• Brief:
From the line with "Viewport: 1038px width, 860px" to the line with "Task: Click the 优先级 column header", retype each line exactly as it stands in the records below, but skip the pictures.

• Records from a data source:
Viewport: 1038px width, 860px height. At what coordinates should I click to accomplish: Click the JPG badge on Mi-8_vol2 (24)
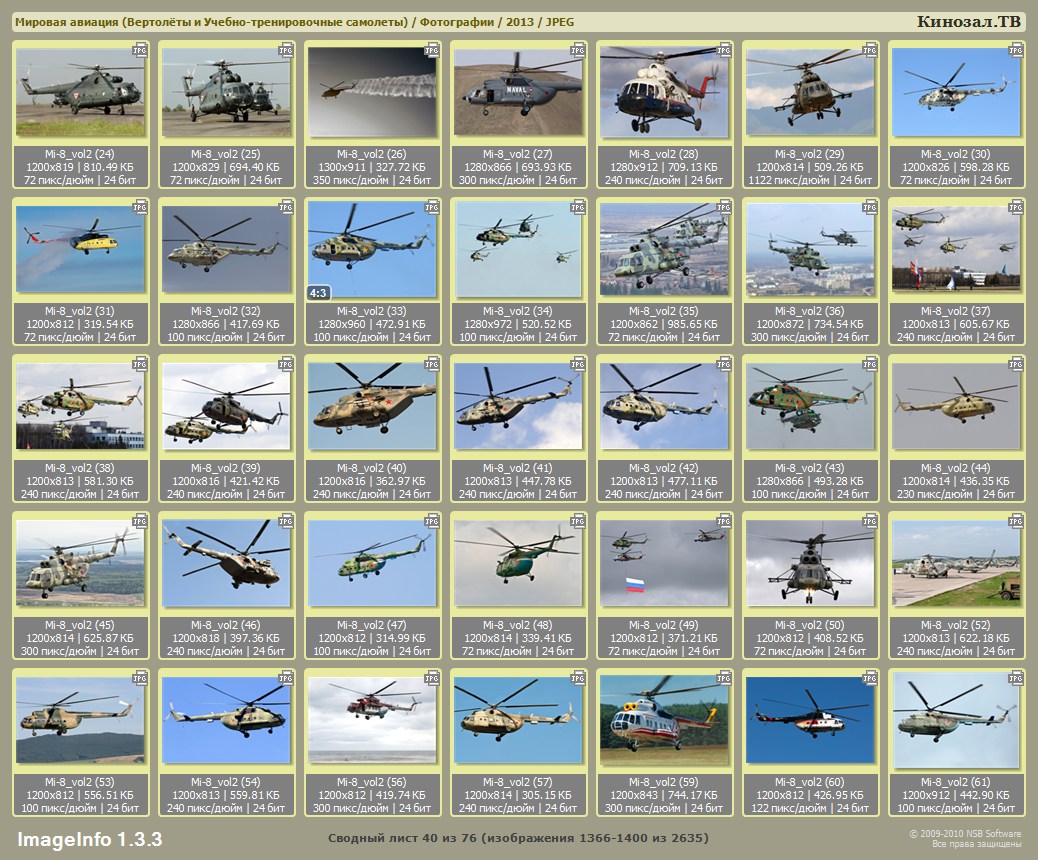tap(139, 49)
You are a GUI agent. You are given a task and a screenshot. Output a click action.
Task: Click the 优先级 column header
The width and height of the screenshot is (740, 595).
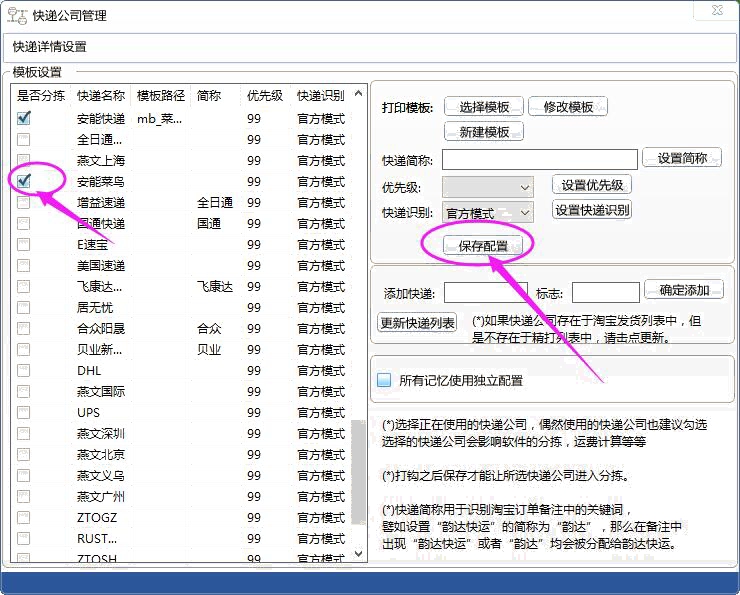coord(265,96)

...

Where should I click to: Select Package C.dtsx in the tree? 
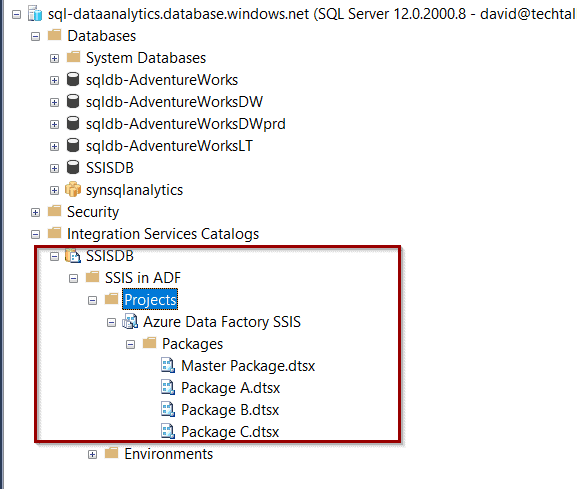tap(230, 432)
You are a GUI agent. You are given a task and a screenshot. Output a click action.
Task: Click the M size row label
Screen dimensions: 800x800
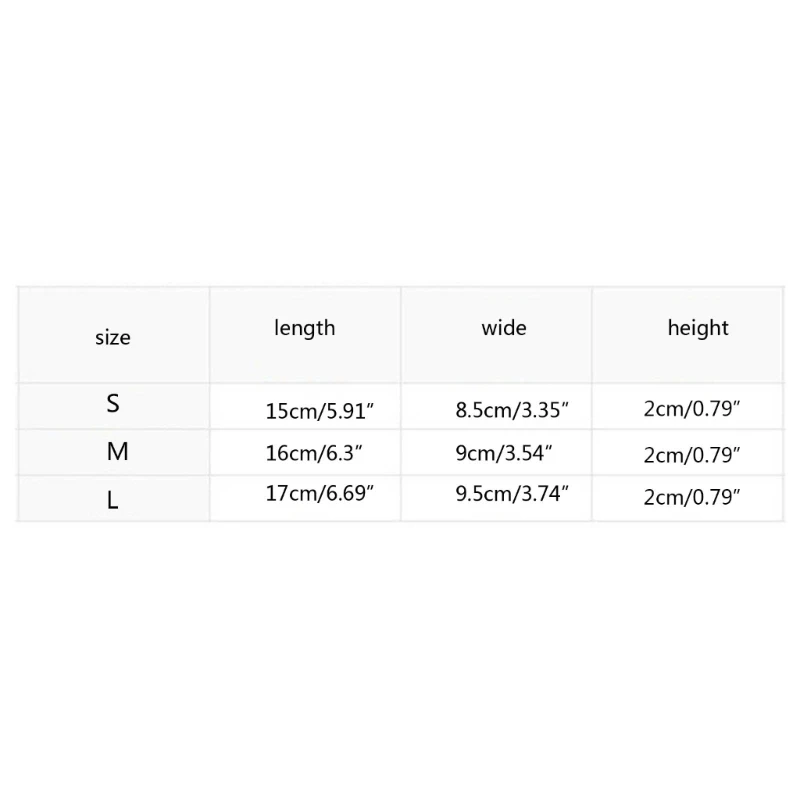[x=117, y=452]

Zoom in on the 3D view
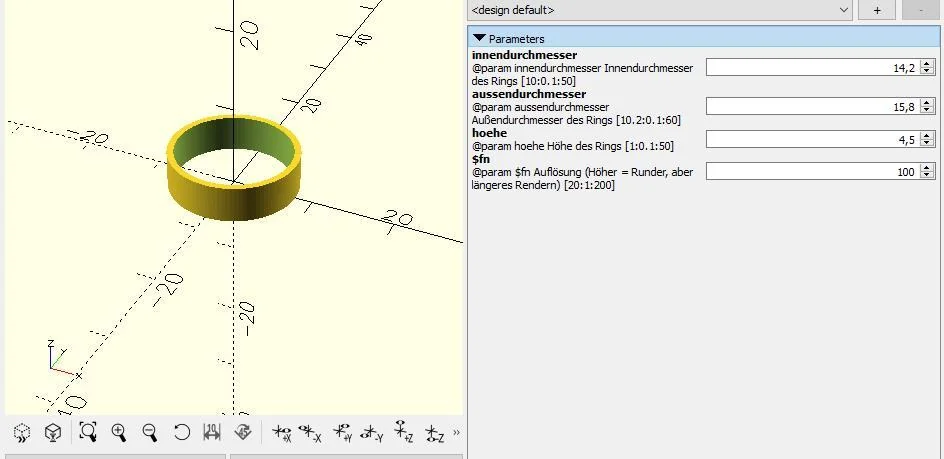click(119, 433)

• Solution to this exercise:
Viewport: 1038px width, 860px height. At what coordinates should I click to accomplish: Click the JPG badge on Mi-8_vol2 (24)
tap(139, 49)
You are a GUI agent. You are given a task and a screenshot. Output a click action.
Task: Click the 优先级 column header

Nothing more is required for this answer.